MADE IN FLORENCE: INTERVISTA AI CASSANDRA

La storia dei Cassandra è quella di tre ragazzi fiorentini che ce la stanno facendo, dopo aver superato molteplici ostacoli pur di perseguire i loro obiettivi

I Cassandra sono una band fiorentina composta da Matteo Ravazzi (voce), Francesco Ravazzi (chitarra) e Giovanni Sarti (batteria). Dopo molteplici anni di concerti dal vivo ed un album all’attivo (Campo di Marte) si ritrovano ora a rilasciare un nuovo singolo, che anticipa il successivo lavoro in studio: il singolo si chiama Sponsor ed è stato pubblicato il 6 ottobre 2023.

La band ama definirsi Dirty Pop e in questa intervista che ci hanno concesso scopriremo il significato di questo termine e tanto altro. Cominciamo!

Come vi siete conosciuti?

FR: Ci siamo conosciuti nel 2010, quando io e mio fratello Matteo avevamo un altro progetto a Firenze. Noi eravamo molto scarsi e prendevamo il tutto quasi come un gioco. Giovanni insieme alla sua associazione ci trovò un concerto, pur non conoscendoci: andammo a suonare e facemmo schifo come sempre (ride),però a quanto pare riuscimmo a trasmettergli qualcosa. Io dopo un po’ lo contattai su Facebook perché avevamo perso il batterista e gli chiesi se ne conoscesse uno. Io non sapevo nemmeno suonasse e lui rispose: “Io”.

GS: Trovai nella loro immaturità che sapessero scrivere già molto bene nonostante la poca esperienza. Abbiamo quindi iniziato a suonare insieme per 5/6 anni in un precedente progetto, che è finito… le vicende delle band sono sempre le stesse: è bello suonare, ma poi ci guadagni o no? Noi tre, da cinque che eravamo, siamo andati avanti. Con una produzione alle spalle, con i pezzi pronti ci mancava solo trovare un’etichetta: siamo stati tre anni fermi alla ricerca di qualcuno che si appassionasse al progetto, finché non abbiamo trovato la Mescal e da lì sono nati i Cassandra.
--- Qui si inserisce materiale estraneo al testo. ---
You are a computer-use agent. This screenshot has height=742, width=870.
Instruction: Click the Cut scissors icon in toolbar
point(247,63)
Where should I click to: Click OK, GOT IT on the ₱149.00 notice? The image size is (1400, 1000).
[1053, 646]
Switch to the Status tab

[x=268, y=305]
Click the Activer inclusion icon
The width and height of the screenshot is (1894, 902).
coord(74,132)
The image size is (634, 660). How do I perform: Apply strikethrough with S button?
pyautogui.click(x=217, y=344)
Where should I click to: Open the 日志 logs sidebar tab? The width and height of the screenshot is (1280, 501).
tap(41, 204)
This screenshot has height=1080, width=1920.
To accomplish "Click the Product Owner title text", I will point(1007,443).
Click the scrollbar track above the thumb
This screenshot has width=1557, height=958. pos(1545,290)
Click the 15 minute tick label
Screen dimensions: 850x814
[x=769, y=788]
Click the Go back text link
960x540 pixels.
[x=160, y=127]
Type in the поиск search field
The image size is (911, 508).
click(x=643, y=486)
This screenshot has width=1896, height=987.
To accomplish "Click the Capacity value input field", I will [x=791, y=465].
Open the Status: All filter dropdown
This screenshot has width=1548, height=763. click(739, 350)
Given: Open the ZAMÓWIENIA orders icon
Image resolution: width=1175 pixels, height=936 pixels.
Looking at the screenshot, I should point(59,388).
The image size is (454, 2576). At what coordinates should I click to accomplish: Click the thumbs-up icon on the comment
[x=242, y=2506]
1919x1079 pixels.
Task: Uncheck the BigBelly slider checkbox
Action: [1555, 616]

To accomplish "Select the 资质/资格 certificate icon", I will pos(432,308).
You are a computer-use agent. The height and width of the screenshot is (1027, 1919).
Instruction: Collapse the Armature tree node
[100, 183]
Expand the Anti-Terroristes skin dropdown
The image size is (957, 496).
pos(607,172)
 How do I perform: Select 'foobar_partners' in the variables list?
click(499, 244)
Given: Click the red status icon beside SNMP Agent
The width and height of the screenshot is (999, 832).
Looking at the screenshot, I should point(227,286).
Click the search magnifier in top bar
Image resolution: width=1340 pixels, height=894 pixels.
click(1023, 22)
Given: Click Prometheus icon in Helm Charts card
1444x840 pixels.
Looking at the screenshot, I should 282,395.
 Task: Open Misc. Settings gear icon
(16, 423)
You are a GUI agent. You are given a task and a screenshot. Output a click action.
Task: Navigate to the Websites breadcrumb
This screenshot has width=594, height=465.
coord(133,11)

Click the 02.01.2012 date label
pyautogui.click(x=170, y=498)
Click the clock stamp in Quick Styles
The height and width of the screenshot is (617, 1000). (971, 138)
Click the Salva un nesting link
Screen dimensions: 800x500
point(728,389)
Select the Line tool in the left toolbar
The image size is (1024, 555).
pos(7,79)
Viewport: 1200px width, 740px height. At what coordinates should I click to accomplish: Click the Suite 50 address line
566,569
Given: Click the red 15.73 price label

Da dove arriva il vostro nome?

MR: È una domanda per la quale tutti si aspettano una risposta di alto livello, ma in realtà il livello è molto basso. Davanti alla nostra sala una sera comparve una scritta: “Cassandra mi manchi”. Noi, che siamo sempre stati delle pippe a scegliere i nomi, trovammo che funzionasse. Prima diventò una canzone e poi da lì il nome del gruppo. La scritta accanto era “Lucia infame”, quindi fra i due abbiamo scelto sicuramente meglio (ridono).

Come definireste il vostro stile?

MR: I filoni principali sono due: uno è il cantautorato italiano dai grandi miti come Battisti, De Gregori, Dalla e Vasco fino a Cremonini, anche passando per il primo indie pop come Calcutta. L’altro è quello delle rock band, soprattutto quelle britanniche del nuovo millennio: Libertines, Arctic Monkeys e Strokes. Questi due filoni convivono e si prendono a cazzotti, ma il sound che esce fuori secondo me è un buon compromesso. È stato definito Dirty pop perché facciamo un pop appunto un po’ sporco.

Sporco in che termini?

MR: A livello di approccio che abbiamo noi alla musica. Anche nelle registrazioni, per esempio, teniamo quelli che possono essere degli errori o delle stonature minime della voce.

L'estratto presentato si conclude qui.